Winner of the 2009 Sundance Film Festival’s Grand Jury Prize in World Cinema for Best Film and the Special Jury Prize for Best Actress. 

This film is not yet rated. Unless otherwise noted, CLAS film presentations are always free and open to the public.

Monday, November 9, 7:00 pm
Pacific Film Archive Theater

Mark Danner
“Now That We Know: Torture, Obama and the Politics of Dirty Hands”

Mark Danner, a UC Berkeley professor of journalism, has covered war, foreign affairs and political violence for two decades. He is the author of Torture and Truth (2004) and, most recently, Stripping Bare the Body: Politics Violence War.

Co-sponsored with the Graduate School of Journalism.

Friday, November 13, 2009, 3:00 PM
Maude Fife Room, 315 Wheeler Hall

San Francisco in the fog

Cine Latino

Directed by Pablo Trapero (Argentina, 2008)

Julia doesn’t remember how her boyfriend Nahuel ended up dead, his lover Ramiro badly wounded and herself bloodied in her Buenos Aires apartment. Her shock continues when she is found to be pregnant and confined to the “lion’s den,” a prison ward for mothers and young children. When her son turns four, he must go to live with a family member or be given up for adoption. As the date approaches, outside forces begin to close in on Julia, and she must fight to find a way to keep her son. 113 minutes.
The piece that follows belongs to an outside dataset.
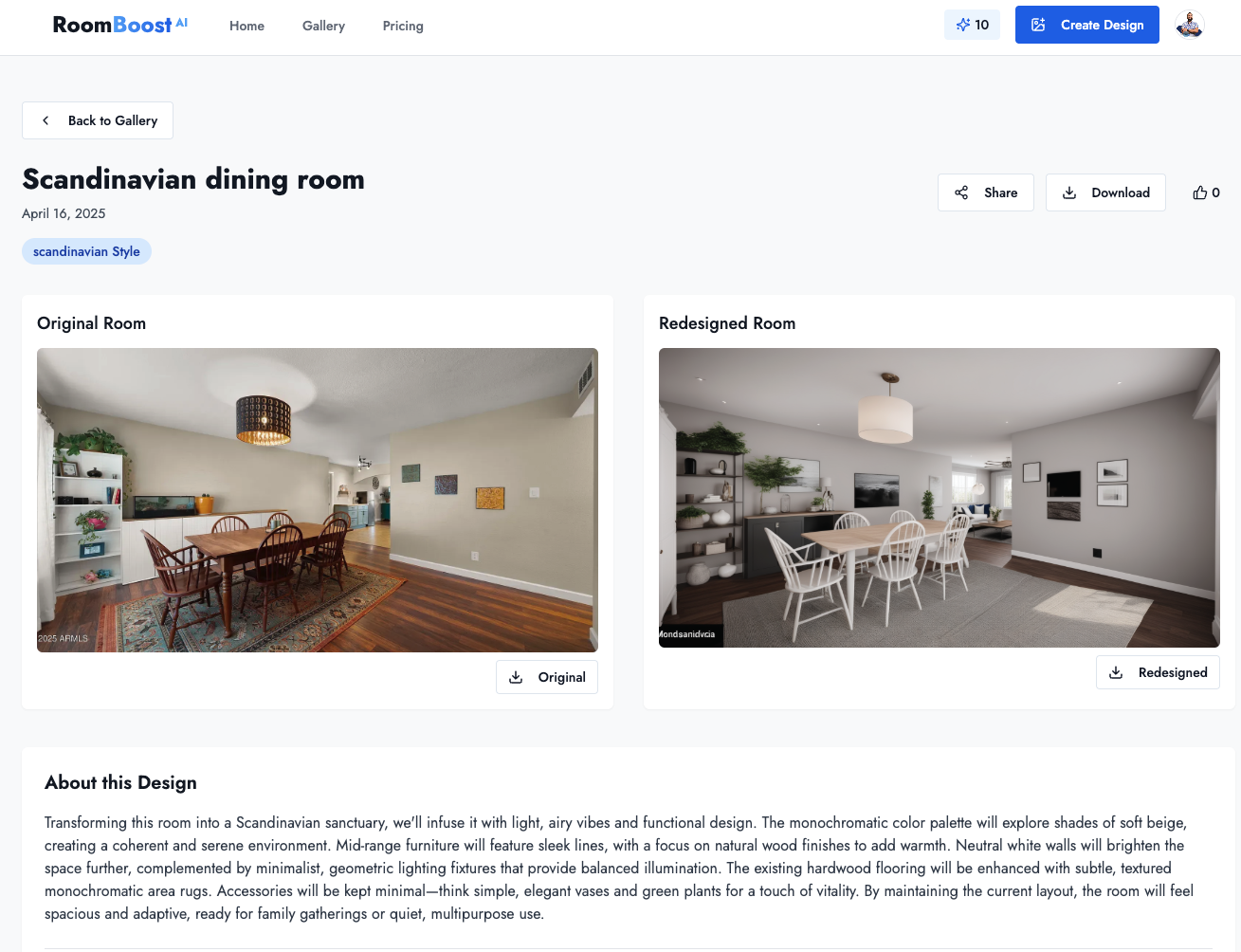Click the share network icon
1241x952 pixels.
(961, 192)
Spanish with English subtitles.
“…a terrifically engaging story about a woman who is damaged, angry, beautiful and indomitable, who loves her son and who remains a mystery to us, and to herself, right to the end.” — Salon.com

This film is not yet rated.

Wednesday, December 2, 7:00 pm
Room 2060, Valley Life Sciences Building

Film presentation
"The Round-Up"
Miklós Janscó (Hungary, 1966)

A prison on the vast Hungarian plains, and the prisoners and guards that circle therein, are at the crux of this critique of relations between the powerful and the powerless. 94 minutes.

"Boldly stylized, a synthesis of Antonioni, Bresson and Welles." - J. Hoberman

Presented as part of "Watching the Unwatchable: Films Confront Torture," in conjunction with Fernando Botero: The Abu Ghraib Series, by the Berkeley Art Museum, the Human Rights Center, and with special thanks to Professor Thomas Laqueur.
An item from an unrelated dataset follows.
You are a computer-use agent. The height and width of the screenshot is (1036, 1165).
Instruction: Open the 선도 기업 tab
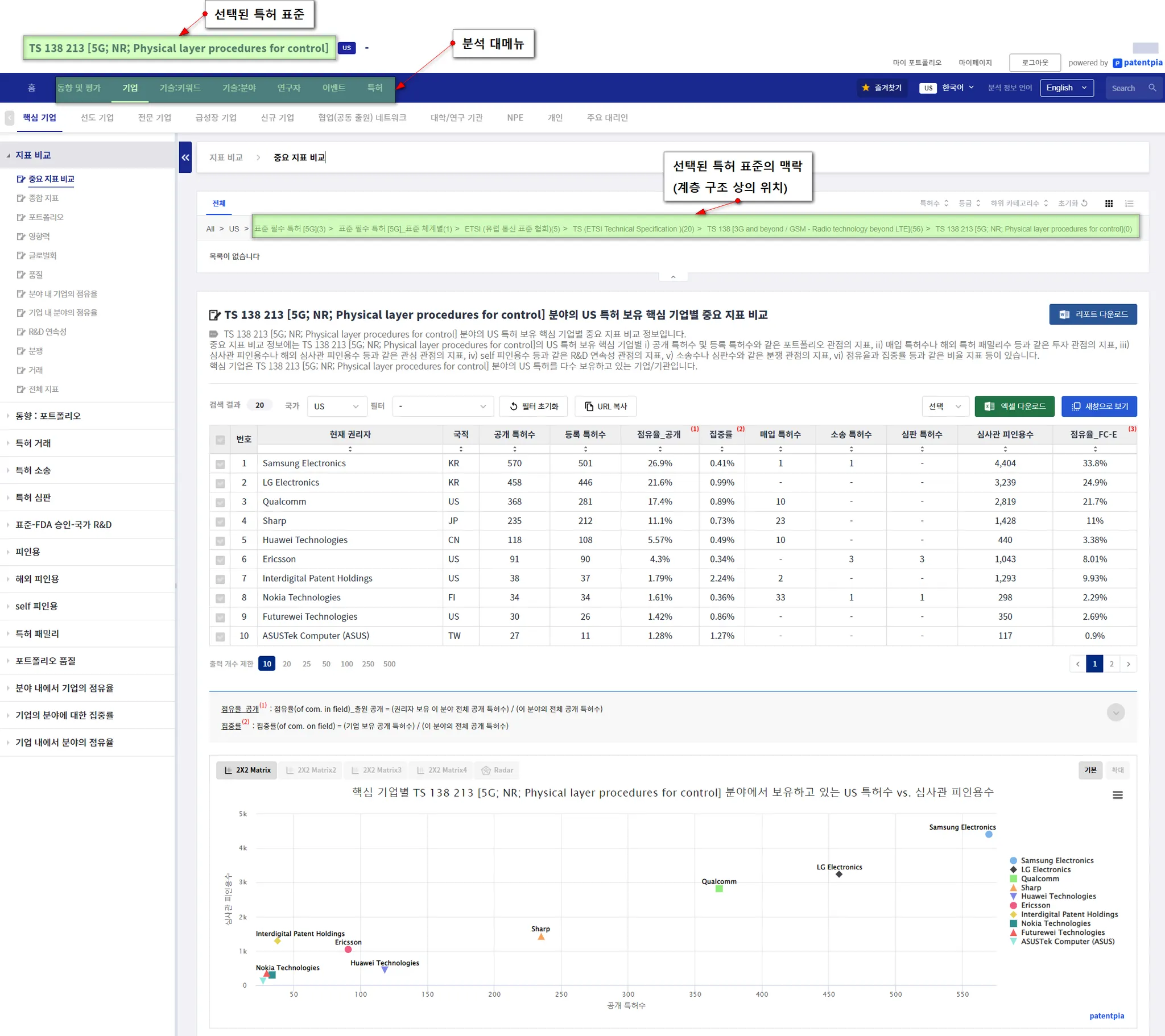coord(97,117)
Saturday, December 5, 6:00 pm
Pacific Film Archive Theater, 2525 Bancroft Way

Film presentation
"The Underground Orchestra"
Heddy Honigmann (The Netherlands, 1997)

A portrait of the buskers of the Paris Métro – an Argentine pianist, an Algerian singer, a violinist from Sarajevo – becomes a document on survival in exile. 108 minutes.

"A splendid example of how illuminating and entertaining a documentary can be."
- Los Angeles Times

Presented as part of "Watching the Unwatchable: Films Confront Torture," in conjunction with Fernando Botero: The Abu Ghraib Series, by the Berkeley Art Museum, the Human Rights Center, and with special thanks to Professor Thomas Laqueur.
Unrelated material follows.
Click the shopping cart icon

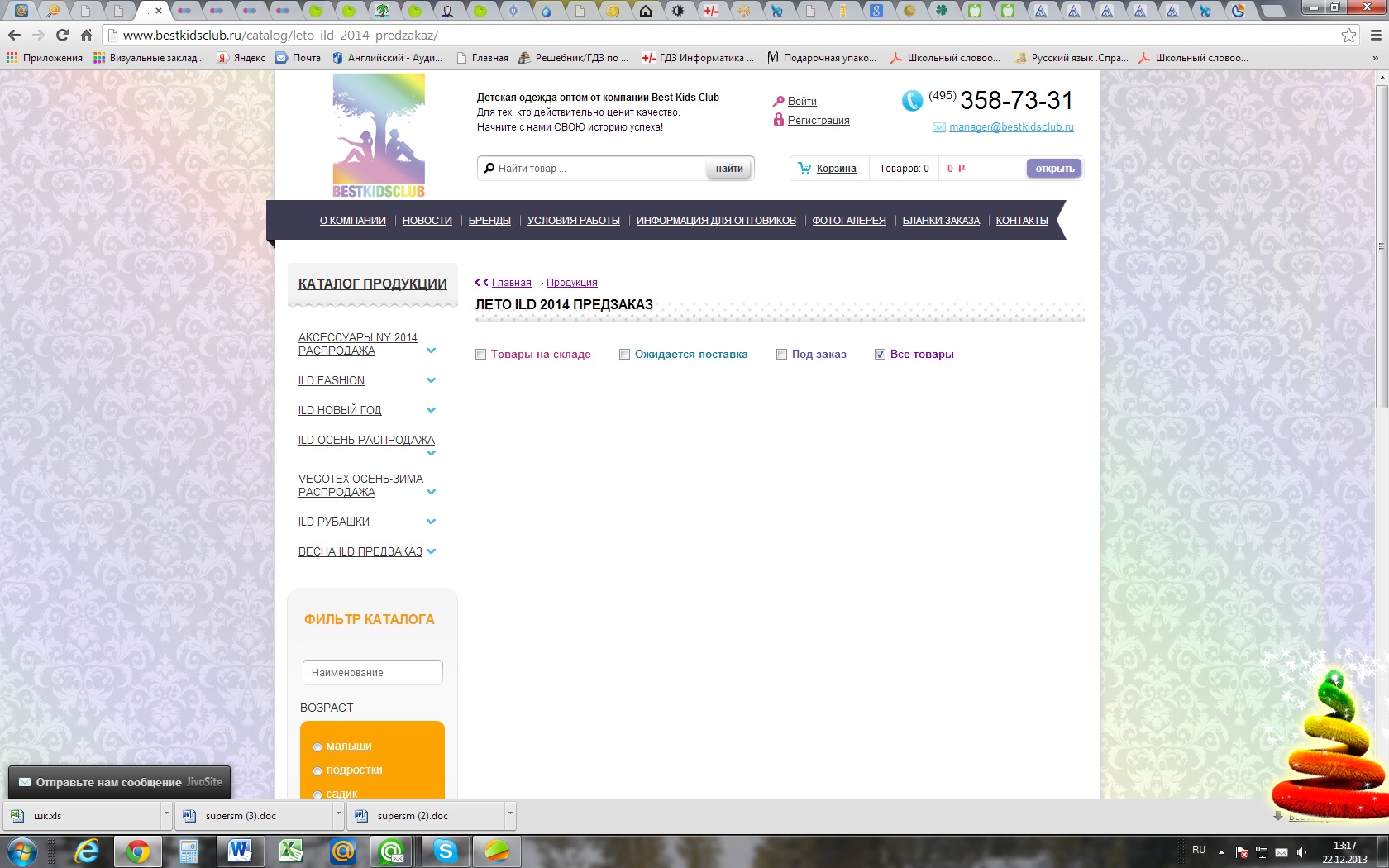coord(804,169)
Sunday, December 6, 3:00 pm
Pacific Film Archive Theater, 2525 Bancroft Way

Film presentation
"Saint Joan"
Otto Preminger (U.S., 1957)

Jean Seberg was chosen from thousands of applicants to play Joan of Arc in Preminger's version of George Bernard Shaw's play, adapted for the screen by Graham Greene. 110 minutes.

Presented as part of "Watching the Unwatchable: Films Confront Torture," in conjunction with Fernando Botero: The Abu Ghraib Series, by the Berkeley Art Museum, the Human Rights Center, and with special thanks to Professor Thomas Laqueur.